Italy and the Terramoto

The "terramoto" is an old and devastating problem in central and southern Italy. From what I read a fault between Europe and Africa runs right down the Italian spine and is responsible for the formation of the Appenines.
A book I'm reading now, "The Italian Emigration of our Times" by Robert Foerster from the Harvard sociology department and published in 1919 (so 13 years after my dad came over), states:
"To indicate (by way of example) the recent earthquakes of Calabria alone: those of 1854, 1870, 1894, 1905, 1907 and, worst of all, 1908, accomplished a disheartening round of destruction of life and property. Today, ten years after the demolition of Messina, the city, its little wooden suburb notwithstanding, still is a pile of ruins"
I was actually in Italy at the time of the earthquake in 1997 and saw the ruins of the Basilica of Santo Francesco in Assisi. It was very discouraging for my family.
Dr Foerster adds:
"The general destruction of capital is pervasive. Of all consequences however the most serious is probably psychological, the creation of a mood of helplessness, or even worse, of apathy, restraining at once the. impulse to progress and the energies needed for accomplishment."
He counted it as one of the many reasons responsible for the diaspora of the Italian peasants or the late 19th and early 20th centuries.

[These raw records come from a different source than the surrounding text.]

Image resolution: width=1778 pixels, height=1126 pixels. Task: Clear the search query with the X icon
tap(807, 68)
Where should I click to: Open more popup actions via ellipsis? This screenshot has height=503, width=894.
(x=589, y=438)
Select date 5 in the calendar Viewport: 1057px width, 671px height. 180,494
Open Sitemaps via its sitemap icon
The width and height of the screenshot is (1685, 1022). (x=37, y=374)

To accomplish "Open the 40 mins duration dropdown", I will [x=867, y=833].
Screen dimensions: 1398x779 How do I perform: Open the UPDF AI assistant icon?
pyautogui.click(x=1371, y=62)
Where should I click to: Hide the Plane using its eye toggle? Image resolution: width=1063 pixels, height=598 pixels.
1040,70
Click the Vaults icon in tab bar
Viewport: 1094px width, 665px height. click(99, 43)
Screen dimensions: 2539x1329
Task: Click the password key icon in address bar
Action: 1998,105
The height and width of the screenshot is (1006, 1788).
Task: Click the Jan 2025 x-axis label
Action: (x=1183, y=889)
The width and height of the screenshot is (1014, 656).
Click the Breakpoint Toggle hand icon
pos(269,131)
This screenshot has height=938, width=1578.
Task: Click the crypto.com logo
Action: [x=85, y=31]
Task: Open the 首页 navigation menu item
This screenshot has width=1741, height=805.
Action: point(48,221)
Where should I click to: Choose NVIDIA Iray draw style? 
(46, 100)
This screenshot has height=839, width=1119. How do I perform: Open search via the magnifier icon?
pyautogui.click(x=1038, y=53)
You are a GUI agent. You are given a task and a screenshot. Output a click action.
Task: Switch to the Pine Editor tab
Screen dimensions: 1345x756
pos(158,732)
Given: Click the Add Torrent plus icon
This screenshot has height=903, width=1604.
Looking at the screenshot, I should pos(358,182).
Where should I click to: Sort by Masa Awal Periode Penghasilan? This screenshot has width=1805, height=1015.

The destruction is particularly frightful in buildings which are very old and constructed of stone. As I learned when I lived in San Francisco (named of course after the same wonderful man as was the Basilica) most of destruction of the 1906 earthquake was caused by fire. It was only the few brick structures in the downtown that collapsed, whereas the great majority of wooden buildings were flexible and stood through the shake only to be destroyed in the great fire that followed.